El juez declara el concurso mediante auto y nombra al administrador concursal (abogado, economista o auditor especializado).
Fase 2: Fase común
El administrador concursal:
- Elabora el inventario de la masa activa (bienes y derechos del deudor)
- Elabora la lista de acreedores con sus créditos clasificados (privilegiados especiales, privilegiados generales, ordinarios, subordinados)
- Informe de la administración concursal con evaluación del estado de la empresa y propuesta de solución
Duración aproximada: 6-12 meses en concursos medianos en Tenerife.
Fase 3: Convenio o liquidación
Convenio: el deudor propone a los acreedores una quita (reducción de la deuda) y/o espera (aplazamiento).
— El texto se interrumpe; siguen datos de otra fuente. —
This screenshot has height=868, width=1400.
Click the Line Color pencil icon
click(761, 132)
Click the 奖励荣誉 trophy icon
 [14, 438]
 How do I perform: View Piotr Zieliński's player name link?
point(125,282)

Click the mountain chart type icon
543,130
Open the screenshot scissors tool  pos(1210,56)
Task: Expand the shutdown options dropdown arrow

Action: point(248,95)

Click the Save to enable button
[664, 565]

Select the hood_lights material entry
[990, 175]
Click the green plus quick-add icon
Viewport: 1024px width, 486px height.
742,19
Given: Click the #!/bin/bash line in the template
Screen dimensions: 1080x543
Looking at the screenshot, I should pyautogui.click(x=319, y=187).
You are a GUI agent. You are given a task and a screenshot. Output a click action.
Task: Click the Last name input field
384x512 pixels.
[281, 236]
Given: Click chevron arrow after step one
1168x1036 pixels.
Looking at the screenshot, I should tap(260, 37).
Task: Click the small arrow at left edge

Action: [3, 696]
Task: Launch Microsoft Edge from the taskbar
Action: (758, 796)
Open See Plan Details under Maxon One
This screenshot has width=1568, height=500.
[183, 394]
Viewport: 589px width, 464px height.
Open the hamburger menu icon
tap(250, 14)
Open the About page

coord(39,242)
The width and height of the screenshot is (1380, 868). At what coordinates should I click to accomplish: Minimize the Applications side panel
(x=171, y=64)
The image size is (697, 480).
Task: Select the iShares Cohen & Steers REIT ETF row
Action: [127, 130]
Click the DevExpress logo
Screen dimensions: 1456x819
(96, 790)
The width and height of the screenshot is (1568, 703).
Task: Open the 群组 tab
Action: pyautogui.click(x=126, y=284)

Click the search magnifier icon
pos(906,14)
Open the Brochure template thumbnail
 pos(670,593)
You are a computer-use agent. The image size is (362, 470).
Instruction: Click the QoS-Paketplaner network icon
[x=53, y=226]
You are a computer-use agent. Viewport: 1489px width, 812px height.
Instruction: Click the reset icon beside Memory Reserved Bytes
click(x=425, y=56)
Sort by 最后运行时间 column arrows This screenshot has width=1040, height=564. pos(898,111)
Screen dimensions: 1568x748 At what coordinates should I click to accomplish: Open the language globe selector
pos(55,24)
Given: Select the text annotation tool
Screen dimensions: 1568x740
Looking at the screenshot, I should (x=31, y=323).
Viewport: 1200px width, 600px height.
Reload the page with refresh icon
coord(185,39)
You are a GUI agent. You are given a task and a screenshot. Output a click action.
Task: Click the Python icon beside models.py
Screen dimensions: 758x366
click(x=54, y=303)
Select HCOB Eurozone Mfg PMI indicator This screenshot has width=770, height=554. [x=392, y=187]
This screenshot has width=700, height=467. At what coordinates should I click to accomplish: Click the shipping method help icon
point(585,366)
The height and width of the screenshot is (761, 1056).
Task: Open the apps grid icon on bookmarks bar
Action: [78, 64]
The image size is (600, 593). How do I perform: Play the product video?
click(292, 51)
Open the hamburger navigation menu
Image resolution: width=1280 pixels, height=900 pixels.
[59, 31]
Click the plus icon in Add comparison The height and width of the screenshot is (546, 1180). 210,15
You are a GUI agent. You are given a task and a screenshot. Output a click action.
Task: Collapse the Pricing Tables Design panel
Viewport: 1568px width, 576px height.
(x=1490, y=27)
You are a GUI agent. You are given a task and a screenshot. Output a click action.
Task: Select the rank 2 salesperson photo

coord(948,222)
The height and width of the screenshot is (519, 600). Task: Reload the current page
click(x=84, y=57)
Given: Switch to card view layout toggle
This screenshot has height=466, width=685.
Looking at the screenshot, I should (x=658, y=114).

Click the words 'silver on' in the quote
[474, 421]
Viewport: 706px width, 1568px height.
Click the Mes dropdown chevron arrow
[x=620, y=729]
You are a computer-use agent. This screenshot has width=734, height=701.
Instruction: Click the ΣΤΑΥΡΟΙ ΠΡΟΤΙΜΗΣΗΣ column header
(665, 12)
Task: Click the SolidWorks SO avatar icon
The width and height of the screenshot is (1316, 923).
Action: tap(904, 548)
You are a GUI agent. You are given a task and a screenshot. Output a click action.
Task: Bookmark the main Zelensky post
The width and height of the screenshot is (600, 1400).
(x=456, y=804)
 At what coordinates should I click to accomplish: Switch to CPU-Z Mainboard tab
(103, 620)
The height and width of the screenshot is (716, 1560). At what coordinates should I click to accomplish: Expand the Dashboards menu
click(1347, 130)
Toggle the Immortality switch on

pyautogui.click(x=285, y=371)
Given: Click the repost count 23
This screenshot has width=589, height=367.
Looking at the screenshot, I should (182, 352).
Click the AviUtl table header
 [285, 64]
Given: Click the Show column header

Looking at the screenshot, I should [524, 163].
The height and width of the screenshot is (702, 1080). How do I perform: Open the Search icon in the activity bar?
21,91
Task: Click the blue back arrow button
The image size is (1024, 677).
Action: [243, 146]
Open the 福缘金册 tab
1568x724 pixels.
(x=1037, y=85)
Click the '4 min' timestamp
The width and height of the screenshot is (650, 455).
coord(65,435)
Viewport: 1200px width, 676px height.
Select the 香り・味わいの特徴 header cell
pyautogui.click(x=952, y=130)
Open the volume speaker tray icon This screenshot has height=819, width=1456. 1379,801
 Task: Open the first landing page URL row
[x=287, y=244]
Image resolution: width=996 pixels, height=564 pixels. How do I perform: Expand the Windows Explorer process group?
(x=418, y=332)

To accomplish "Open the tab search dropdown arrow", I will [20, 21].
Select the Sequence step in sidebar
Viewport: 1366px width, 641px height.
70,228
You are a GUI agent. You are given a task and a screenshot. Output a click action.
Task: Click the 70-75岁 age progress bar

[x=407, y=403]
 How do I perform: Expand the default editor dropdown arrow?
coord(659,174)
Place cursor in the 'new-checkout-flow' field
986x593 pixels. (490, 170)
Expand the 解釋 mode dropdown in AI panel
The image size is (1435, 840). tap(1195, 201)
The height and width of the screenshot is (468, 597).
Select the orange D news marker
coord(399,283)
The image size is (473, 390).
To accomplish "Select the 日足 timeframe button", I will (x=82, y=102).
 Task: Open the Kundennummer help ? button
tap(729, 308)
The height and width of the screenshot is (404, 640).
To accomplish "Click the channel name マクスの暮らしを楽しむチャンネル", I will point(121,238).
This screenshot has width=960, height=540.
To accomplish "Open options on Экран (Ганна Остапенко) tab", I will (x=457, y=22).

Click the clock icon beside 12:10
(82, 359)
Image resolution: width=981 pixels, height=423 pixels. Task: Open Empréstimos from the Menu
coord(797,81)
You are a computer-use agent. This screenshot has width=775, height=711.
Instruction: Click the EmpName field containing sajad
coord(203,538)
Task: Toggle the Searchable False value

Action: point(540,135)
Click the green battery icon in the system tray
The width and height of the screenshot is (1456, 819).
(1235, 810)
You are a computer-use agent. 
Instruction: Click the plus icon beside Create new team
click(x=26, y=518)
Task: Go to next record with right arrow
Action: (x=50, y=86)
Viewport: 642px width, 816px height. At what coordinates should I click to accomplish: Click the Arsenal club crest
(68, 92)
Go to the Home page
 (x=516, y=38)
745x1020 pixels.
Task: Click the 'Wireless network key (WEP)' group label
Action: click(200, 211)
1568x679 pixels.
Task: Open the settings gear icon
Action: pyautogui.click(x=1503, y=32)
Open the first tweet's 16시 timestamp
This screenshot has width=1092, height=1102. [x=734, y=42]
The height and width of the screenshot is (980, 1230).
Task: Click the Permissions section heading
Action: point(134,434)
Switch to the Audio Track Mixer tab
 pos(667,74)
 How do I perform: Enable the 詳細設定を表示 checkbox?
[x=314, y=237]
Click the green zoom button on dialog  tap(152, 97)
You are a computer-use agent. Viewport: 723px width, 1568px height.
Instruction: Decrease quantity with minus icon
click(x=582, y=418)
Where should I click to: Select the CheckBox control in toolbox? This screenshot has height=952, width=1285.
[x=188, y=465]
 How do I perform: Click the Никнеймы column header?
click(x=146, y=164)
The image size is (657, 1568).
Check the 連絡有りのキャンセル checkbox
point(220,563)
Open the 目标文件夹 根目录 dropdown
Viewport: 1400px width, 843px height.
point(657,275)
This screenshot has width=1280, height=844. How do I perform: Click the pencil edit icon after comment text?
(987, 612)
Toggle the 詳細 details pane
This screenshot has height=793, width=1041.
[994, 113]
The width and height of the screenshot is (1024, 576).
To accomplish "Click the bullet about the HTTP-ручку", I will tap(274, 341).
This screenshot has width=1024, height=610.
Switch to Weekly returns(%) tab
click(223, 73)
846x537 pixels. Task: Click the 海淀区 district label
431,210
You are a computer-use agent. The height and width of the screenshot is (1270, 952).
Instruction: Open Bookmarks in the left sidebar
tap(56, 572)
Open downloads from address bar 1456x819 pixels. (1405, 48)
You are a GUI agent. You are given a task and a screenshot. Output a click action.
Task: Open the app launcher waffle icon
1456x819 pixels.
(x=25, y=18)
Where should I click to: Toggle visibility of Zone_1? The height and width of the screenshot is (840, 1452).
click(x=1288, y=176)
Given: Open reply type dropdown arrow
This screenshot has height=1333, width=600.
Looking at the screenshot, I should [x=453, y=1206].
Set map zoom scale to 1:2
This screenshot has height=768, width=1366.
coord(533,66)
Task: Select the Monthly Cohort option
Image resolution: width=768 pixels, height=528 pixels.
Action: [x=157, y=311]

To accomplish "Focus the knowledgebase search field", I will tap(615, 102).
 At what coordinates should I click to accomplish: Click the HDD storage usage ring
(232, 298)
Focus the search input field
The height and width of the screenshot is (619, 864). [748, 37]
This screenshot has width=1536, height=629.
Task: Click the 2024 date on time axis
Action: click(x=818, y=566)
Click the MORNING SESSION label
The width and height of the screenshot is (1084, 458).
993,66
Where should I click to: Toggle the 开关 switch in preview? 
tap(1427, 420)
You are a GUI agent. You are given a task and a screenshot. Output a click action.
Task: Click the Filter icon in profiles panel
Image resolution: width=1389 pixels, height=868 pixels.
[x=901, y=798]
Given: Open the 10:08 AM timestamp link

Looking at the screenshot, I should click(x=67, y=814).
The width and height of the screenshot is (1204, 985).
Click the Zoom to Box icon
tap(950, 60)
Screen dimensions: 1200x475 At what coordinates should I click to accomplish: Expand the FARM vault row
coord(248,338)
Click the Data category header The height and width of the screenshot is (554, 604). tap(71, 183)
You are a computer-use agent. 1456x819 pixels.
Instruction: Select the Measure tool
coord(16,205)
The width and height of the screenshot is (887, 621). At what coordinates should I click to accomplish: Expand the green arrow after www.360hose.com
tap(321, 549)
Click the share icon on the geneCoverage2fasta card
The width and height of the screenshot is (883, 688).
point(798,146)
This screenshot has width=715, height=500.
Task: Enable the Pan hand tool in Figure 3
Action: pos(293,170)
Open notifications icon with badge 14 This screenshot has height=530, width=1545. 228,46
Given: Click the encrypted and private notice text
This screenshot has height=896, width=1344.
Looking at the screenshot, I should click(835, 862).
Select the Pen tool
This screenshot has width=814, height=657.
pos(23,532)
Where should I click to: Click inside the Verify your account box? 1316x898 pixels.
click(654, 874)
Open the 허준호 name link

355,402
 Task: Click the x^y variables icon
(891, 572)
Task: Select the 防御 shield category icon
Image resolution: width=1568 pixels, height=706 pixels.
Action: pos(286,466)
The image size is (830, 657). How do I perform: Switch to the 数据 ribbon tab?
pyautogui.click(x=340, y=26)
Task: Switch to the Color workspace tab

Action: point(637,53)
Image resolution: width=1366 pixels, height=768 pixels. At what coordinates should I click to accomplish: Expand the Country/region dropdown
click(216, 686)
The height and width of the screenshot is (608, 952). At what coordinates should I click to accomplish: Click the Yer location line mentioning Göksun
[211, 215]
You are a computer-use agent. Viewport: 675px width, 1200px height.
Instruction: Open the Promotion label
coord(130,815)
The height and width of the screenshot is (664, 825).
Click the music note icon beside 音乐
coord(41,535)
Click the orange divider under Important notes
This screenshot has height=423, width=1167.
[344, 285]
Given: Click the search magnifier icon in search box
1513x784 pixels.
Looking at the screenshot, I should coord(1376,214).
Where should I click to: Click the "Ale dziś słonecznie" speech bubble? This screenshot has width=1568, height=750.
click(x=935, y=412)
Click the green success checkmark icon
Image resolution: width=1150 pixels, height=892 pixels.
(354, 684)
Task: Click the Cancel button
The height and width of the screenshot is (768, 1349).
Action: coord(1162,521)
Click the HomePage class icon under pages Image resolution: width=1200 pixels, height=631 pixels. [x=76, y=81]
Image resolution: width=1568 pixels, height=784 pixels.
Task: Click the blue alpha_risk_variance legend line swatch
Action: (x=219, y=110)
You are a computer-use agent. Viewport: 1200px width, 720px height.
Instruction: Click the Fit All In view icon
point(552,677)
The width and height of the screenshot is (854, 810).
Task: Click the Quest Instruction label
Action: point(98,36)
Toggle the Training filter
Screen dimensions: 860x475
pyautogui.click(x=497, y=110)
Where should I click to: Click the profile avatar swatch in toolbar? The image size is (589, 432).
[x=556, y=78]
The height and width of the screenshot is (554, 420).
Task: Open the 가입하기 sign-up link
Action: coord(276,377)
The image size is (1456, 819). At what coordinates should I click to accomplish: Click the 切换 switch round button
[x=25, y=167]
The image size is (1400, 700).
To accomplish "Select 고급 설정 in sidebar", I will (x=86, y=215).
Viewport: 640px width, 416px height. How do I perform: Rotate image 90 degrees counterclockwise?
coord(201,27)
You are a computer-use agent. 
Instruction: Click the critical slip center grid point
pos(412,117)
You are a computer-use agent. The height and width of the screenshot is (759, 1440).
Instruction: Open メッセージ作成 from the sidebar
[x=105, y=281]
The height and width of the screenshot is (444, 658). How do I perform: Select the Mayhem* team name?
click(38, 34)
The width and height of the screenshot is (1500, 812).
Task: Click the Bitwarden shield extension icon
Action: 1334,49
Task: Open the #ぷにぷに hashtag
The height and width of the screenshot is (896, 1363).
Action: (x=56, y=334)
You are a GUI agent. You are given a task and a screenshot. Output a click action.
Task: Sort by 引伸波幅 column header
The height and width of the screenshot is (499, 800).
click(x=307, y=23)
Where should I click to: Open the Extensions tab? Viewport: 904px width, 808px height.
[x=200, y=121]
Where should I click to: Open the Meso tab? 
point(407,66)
Si obtiene las mayorías necesarias, el juez lo aprueba y la empresa continúa. Los créditos ordinarios quedan reducidos o aplazados según el convenio.
Liquidación: si no hay convenio viable, se liquida el patrimonio. Los bienes se venden y el producto se reparte entre los acreedores según su clasificación.
Fase 4: Calificación concursal
En los concursos con convenio que incumple o con liquidación, el juez analiza si el concurso es fortuito (sin responsabilidad del deudor) o culpable (por dolo o culpa grave del deudor o sus administradores).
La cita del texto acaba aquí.